Some babies born into difficulties are pretty much alone because their mothers might be too ill to look after them, and nurses are too busy to fulfil the maternal function other than changing and feeding them. They may have been born in war zones, or in prisons, or have been in intensive neonatal premature units. Unlike mothers who recall the early years with their babies as a dance of understanding and development, other carers don’t recall hearing the music at all. They slog through the early years with only hope as a compass. Like the Ancient Mariner looking for a sail on the horizon, theirs is a poignant search of the horizons for hope in any form.
Different professionals, each expert in their field, address the different difficulties. They show us the connections between traumatic experiences and traumatic consequences of survival, the implications in both the families and in the professionals who, in constant contact and working together, deal with the containment and transformations of those events. This book brings us face-to-face with the wonderful capacities of the newborn and the great potential for parents (both mother and father) and child to continue growing together in a society that cares for them.

**EXERCISE DETAILS:**
Revise the stretch of the passage about babies born into difficulties from "Some babies born" through "in any form.", replacing "music" with "melody". Answer from the text alone.

**EXTRACTED INFORMATION:**

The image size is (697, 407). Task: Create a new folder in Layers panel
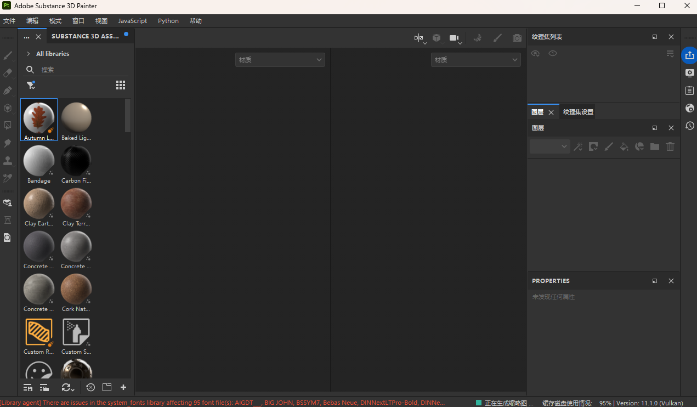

---

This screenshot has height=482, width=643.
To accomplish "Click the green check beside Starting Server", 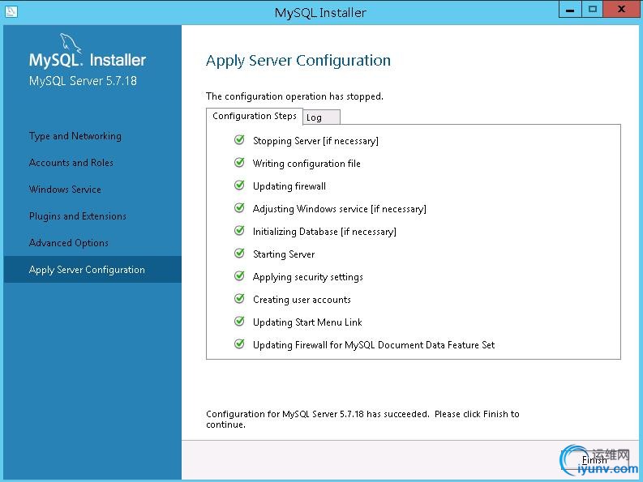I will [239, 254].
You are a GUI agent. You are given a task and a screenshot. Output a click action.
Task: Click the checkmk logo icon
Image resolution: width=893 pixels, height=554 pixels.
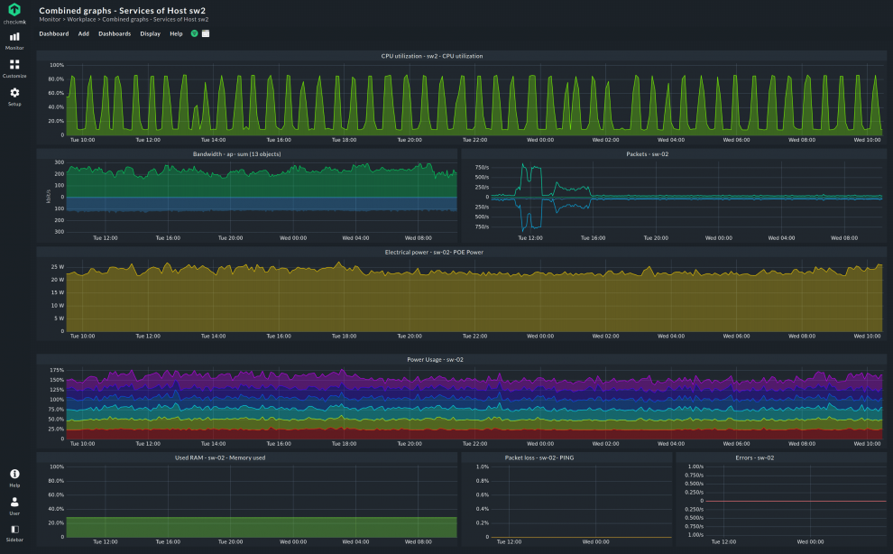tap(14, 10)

**RESULT OF THE EXERCISE:**
Some babies born into difficulties are pretty much alone because their mothers might be too ill to look after them, and nurses are too busy to fulfil the maternal function other than changing and feeding them. They may have been born in war zones, or in prisons, or have been in intensive neonatal premature units. Unlike mothers who recall the early years with their babies as a dance of understanding and development, other carers don’t recall hearing the melody at all. They slog through the early years with only hope as a compass. Like the Ancient Mariner looking for a sail on the horizon, theirs is a poignant search of the horizons for hope in any form.